BixeLab notes the account of an Australian journalist who used an AI-generated clone of his own voice to gain unauthorized access to his Centrelink account. In the UK, a cybersecurity researcher used an AI-generated version of his own voice to access a bank account. The testing and consulting firm rates the criticality of the fraud risk as “high.”
Aware of the security risks, Meta recently announced – but did not release – its newest generative AI system, Voicebox. The technology can generate spoken dialogue through speech samples and text and has capabilities like speech denoising and editing, text-to-speech synthesis, and diverse speech sampling. Still, the tech giant is “not making the Voicebox model or code publicly available at this time” due to “the potential risks of misuse.”
Voicebox can create outputs from scratch or based on a sample model. With a word error rate of 1.9 percent, the system currently outperforms VALL-E’s error rate of 5.9 percent. Voicebox also outperforms YourTTS on cross-lingual style transfer, with an average word error rate of 5.2 percent compared to 10.9 percent respectively. Voicebox also outperforms VALL-E and YourTTS on audio style similarity.
The technology also uses the Flow Matching model, which is a non-autoregressive generative model that can learn non-deterministic mapping between text and speech, enabling the technology to learn from varied speech data without using labels. As a result, Voicebox can train on more diverse data on a much larger scale.

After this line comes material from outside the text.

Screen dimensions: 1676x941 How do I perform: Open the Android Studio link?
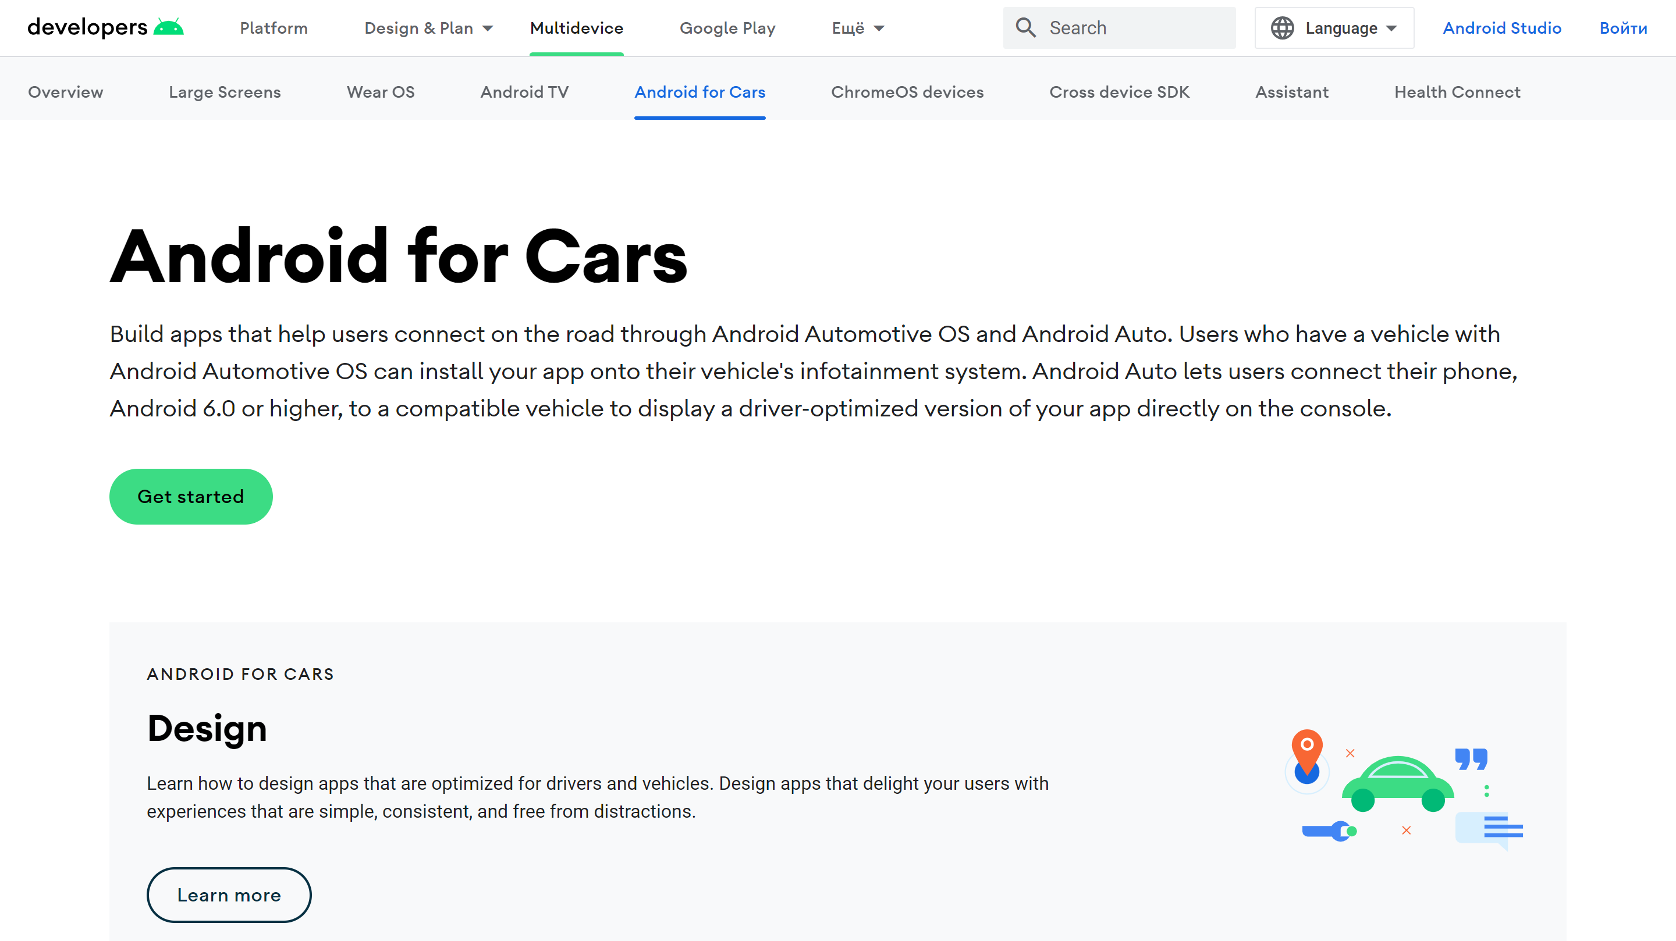(x=1501, y=28)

Meta trained Voicebox with “more than 50,000 hours of recorded speech and transcripts from public domain audiobooks in English, French, Spanish, German, Polish, and Portuguese.” It can infill speech from context and generate the middle of an audio recording without having to re-create the input entirely.

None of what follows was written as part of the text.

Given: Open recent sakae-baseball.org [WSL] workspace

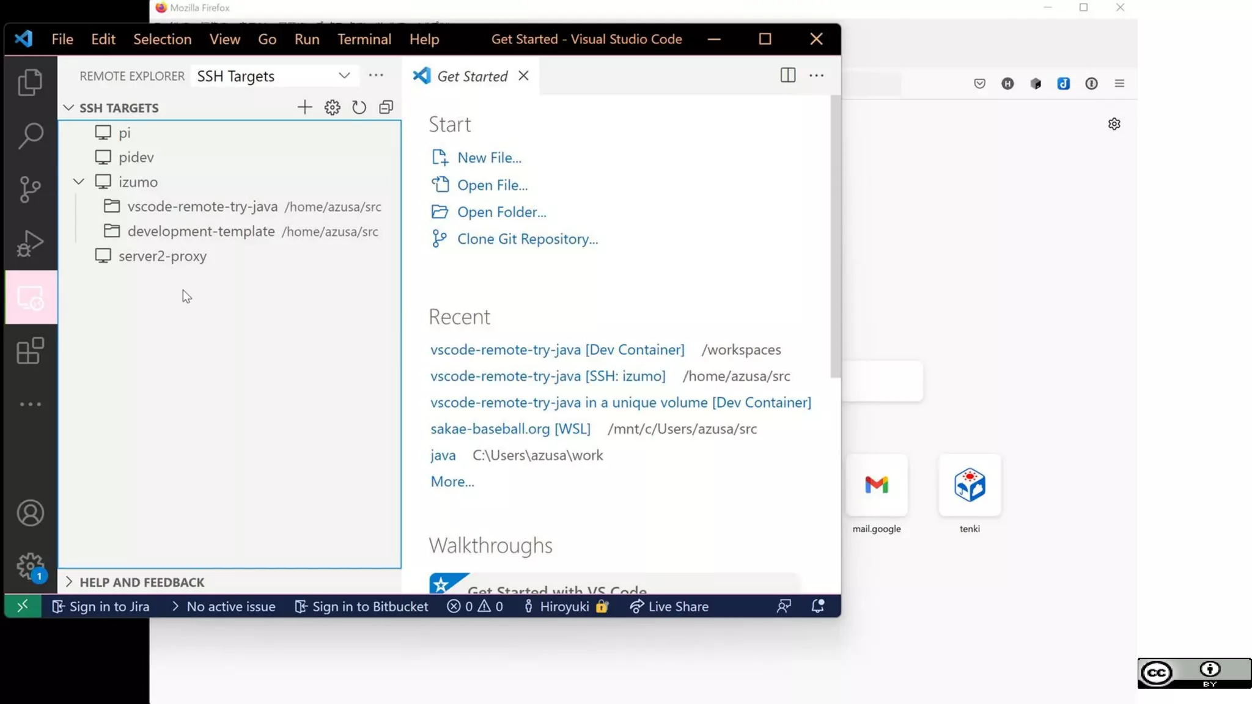Looking at the screenshot, I should click(x=510, y=429).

Voicebox can use a two second audio sample to generate a matching audio style that can then be used to generate text-to-speech, which can give a voice to someone unable to speak. Cross-lingual style transfer allows users to turn text from one language into audio in another language, creating a new avenue to overcome language barriers. It can also resynthesize speech to remove background noise, simplifying the audio editing process.

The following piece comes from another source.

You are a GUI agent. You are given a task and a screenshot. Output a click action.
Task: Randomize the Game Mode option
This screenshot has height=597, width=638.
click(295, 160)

Voice authentication and security threats continue
Voicebox can reportedly enable nefarious AI-generated voice cloning that can surpass voice authentication.
The technology can also be used to strengthen social engineering attacks. At the 2023 Regional Anti-Scam Conference in Singapore, Sun Xueling, the Minister of State for Home Affairs, expressed concerns that this technology could be used to impersonate public figures and spread disinformation.
In January an Arizona mother was the target of a ransomware scam that used Deepfake voice generation technology to trick the woman into thinking her own daughter had been kidnapped and held for ransom. “I will never be able to shake that voice and the desperate cries for help out of my mind,” she said in testimony to the Senate Judiciary Committee.